Artık ürün ile tembellik arasında sıkı bir bağ vardır. Geçmiş zamanlara dair elde edilen arkeolojik kalıntılar, antropolojik veriler artık ürün olmadığı dönemlerde insan türünün canla-başla yaşamak için avcılık/toplayıcılık ya da başka ne tür olursa olsun üretim için çabaladıklarını göstermektedir. Ruh/duygu ve düşüncenin gelişimi de aynı olguya dayanmaktadır. El-dil-beyin-ayak-göz diyalektiği insanımsıların doğal güçleri denetim altına almayı başarmaları ile hem soyutlama yapma yetilerinin gelişimini hem de yaşamak için gereksinenden fazla üretim yapabilmelerini sağlamıştır.

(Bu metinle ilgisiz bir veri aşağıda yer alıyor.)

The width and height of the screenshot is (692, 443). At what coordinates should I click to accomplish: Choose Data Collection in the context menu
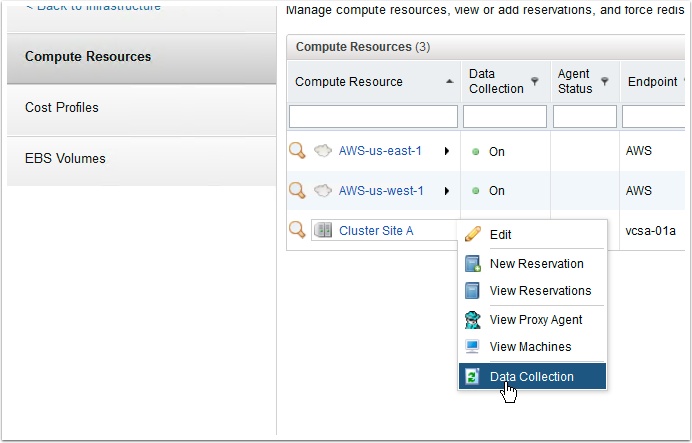(x=531, y=377)
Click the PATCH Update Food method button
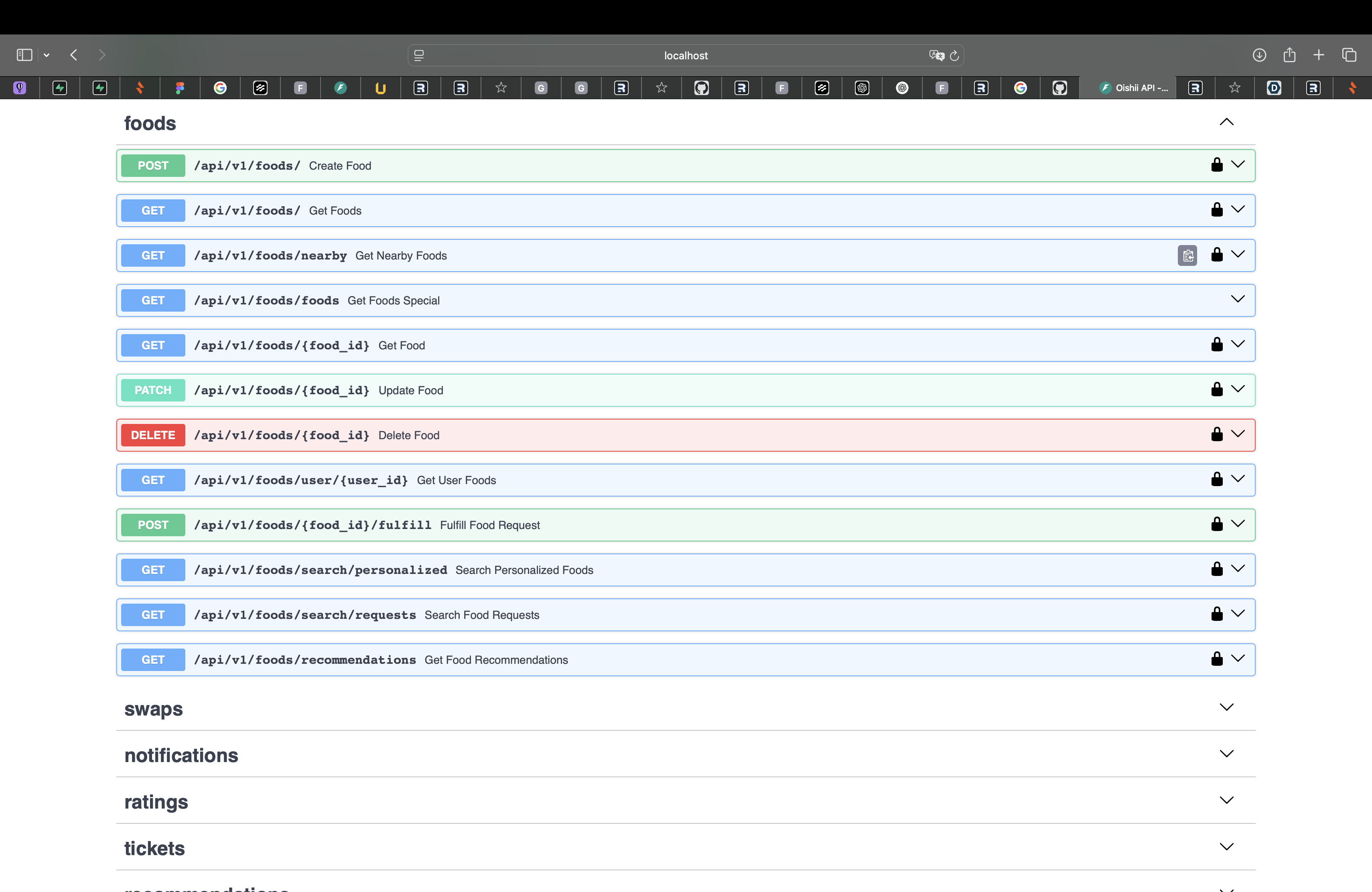The width and height of the screenshot is (1372, 892). 153,390
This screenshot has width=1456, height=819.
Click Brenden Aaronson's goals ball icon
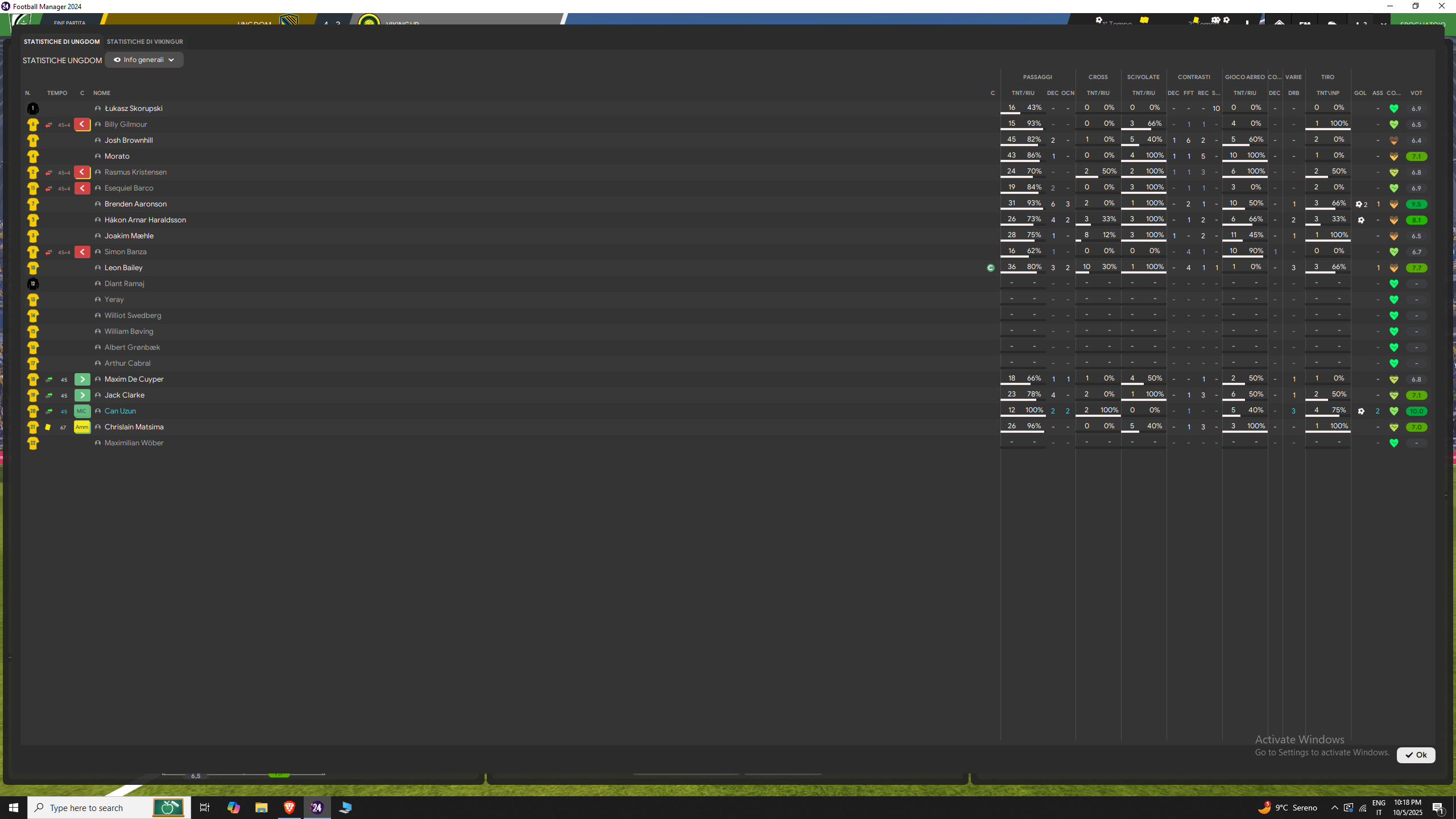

Aynı diyalektik süreç kendi çelişkisini yaratarak üretim yapmadan da yaşanabileceği düşüncesini ve buna bağlı olarak Nazım’ın dediği gibi sofradaki yeri öküzden sonra gelen kadının emeğine göz dikmek suretiyle köleleştirme sürecini doğurmuştur. Tarihin ilk kölesi kadınlardır ve tembellik kadın emeğinin sömürüsü ile başlamıştır. Tembelliğin doğuşu köleleştirme ile eş-zamanlıdır.
-
**Bu aralıklı hatırlamanın amacı, öğrencinin kelime dağarcığını uzun süreli belleğe taşımasına yardımcı olmaktır. Pimsleur'un 1967 hafıza programı şöyleydi: 5 saniye, 25 saniye, 2 dakika, 10 dakika, 1 saat, 5 saat, 1 gün, 5 gün, 25 gün, 4 ay, 2 yıl. https://artofmemory.com/blog/the-pimsleur-language-method/
pimsleurun yabancı dil öğrenme yönteminde tekrarlama aralıkları böyle.
Bu yöntemi öğrenci diğer derslere uygularsa başarısız olur.
Çünkü ders sayısı arttıkça dinlenme süreleri ortadan kalkıyor.Aralıklı tekrarlamanın uzun süreli hafızaya etkisi var.
https://en.wikipedia.org/wiki/Spaced_repetitionVucut geliştirme sporunda da çalıştırdığın kas grubuna 48 saat dinleme süresi gerekiyormuş.
Tembelliğin faydaları
-
@tenten organizmanın kendini yeniden üretmesi için gereksindiği enerji ve dinlenme süresini tembellik olarak yorumlamak mümkün mü?
-
@nejdet-evren, içinde söyledi: Tembellik Nedir?
@tenten organizmanın kendini yeniden üretmesi için gereksindiği enerji ve dinlenme süresini tembellik olarak yorumlamak mümkün mü?
Mümkün.Aşırı olursa tembellik hastalık olur.
-
Tembellik ifadesini ne zaman görsem aklıma Russell gelir.
‘’TEMBELLİK MEDENİYETİN DİREĞİDİR.’’
Abraham Maslow'un ihtiyaçlar hiyerarşisine göndermede bulunan Russell, tespitinde oldukça haklıdır.
Bakış açısına göre değişen bir kavram olmakla ihtiyaçlar hiyerarşisinin temel basamakları geçtikten sonra kendini gerçekleştirme arzusunda olan insanın çıkış noktası tembelliktir.
(Yukarıda ifade etmeye çalıştığım görüş gündelik hayatta kullanılan tembellik gibi değil elbette.)